DA ROSMINI A PAPA FRANCESCO I DUE RIFORMATORI «PROIBITI»
«Paghino le tasse le strutture religiose che lavorano come un albergo»: l’esortazione di papa Bergoglio fatta in questi giorni scuote ancora gli interessi della Chiesa e non può che essere pienamente accolta da tutti, sperando che abbia un deciso seguito. L’attuale Papa non è comunque il primo a insistere sull’argomento. Il mese scorso, per il 160° anniversario della morte di Antonio Rosmini (Rovereto 1797–Stresa 1855), la rivista «Mondoperaio» aveva ospitato una lunga recensione al libro di Michele Dossi «Il santo proibito» (edizione «Il Margine») e sul sito www.socialistitrentini.it ne era stato riportato un richiamo sotto il titolo «Da Rosmini a Bergoglio». Tale accostamento aveva un senso preciso, confermato ora pienamente dall’ammonimento del Papa.

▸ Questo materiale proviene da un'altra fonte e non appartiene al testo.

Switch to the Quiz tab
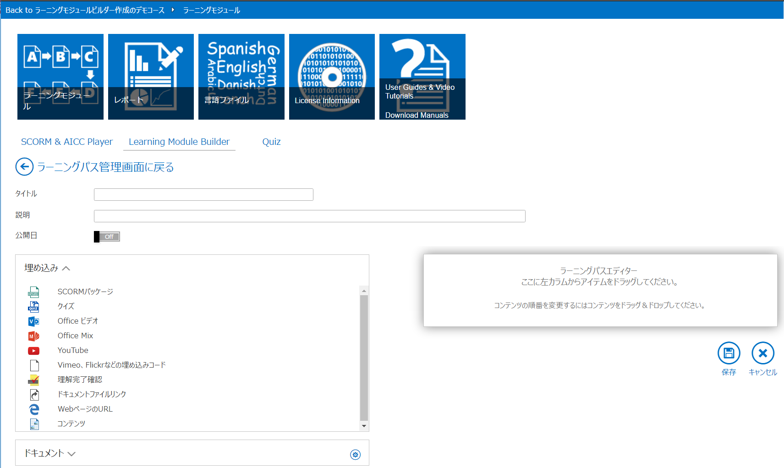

Dedicato alla vita e al pensiero di Rosmini, il libro si sofferma sulla sua opera rosminiana più nota «Delle Cinque Piaghe della Santa Chiesa». Di queste, la quinta è quella di più intrigante attualità: si tratta de «la servitù de’ beni ecclesiastici». Quest’ultimi — scriveva allora Rosmini — avrebbero due sole finalità legittime: il sostentamento del clero, che non doveva andare oltre «lo stretto bisogno», mentre tutto il resto andava utilizzato per il «sollievo degl’indigenti». Se la Chiesa abusa dei suoi beni e accetta privilegi e immunità dal potere politico, è in grave pericolo. «La Chiesa primitiva era povera, ma libera» argomenta Rosmini e trattava le ricchezze con prudenza secondo la massima «della facilità in dare e della difficoltà in ricevere». Ora invece si accettano, oltre ai beni, anche protezioni esagerate dal potere politico, come l’esenzione dalle imposte. Se con tali esenzioni sui beni ecclesiastici si provvedesse allo stretto mantenimento del clero «o il di più si desse a’ poveri», non sarebbe un favore iniquo alla Chiesa, precisava Rosmini. «Ma trattandosi di beni eccedenti tali bisogni...è ragione che paghino come tutti gli altri». La conclusione di Rosmini era che la Chiesa non ha bisogno di privilegi e di protezioni, ha bisogno solo della sua libertà: «è scoccata l’ora in cui impoverire la Chiesa è un salvarla». Da qui si capisce perché allora Rosmini venne considerato dagli ambienti curiali un riformatore ecclesiale «proibito». Un secolo e mezzo dopo la sua morte, nel 2007, la Chiesa lo «beatificò». Se ora papa Bergoglio passerà dalle parole ai fatti sarà un avvenimento buono per tutti.
una cosa è certa: il pontificato di papa Francesco sarà ricordato a lungo. L’ultima sua riflessione sul pagamento dell’Imu per le strutture ecclesiastiche che lavorano come fossero hotel è un altro tassello, condivisibile, verso una normalizzazione della Chiesa. Il pontificato di Bergoglio si sta svelando giorno dopo giorno, con un Papa che parla sempre più alla gente e sempre meno alla curia. Proprio per questo sta creando crescenti imbarazzi nelle alte sfere. Lui ne è consapevole tanto da affermare: «Mi chiedo come sarà la mia croce. Anche Gesù a un certo punto era molto popolare ed è finito come è finito». Trovo pertanto azzeccato il paragone con Antonio Rosmini, altra epoca ma stessa concezione del ruolo della Chiesa, che non «ha bisogno di privilegi e protezioni».
Lascio ai teologi analizzare e giudicare la politica papale in atto che potrebbe apparire molto di facciata e meno di sostanza. Da uomo comune sono grato a Bergoglio dello sforzo profuso nel provare a essere il capo di una Chiesa aperta. Già l’imminente Sinodo sulla famiglia ci dirà se la strada intrapresa è quella giusta o meno.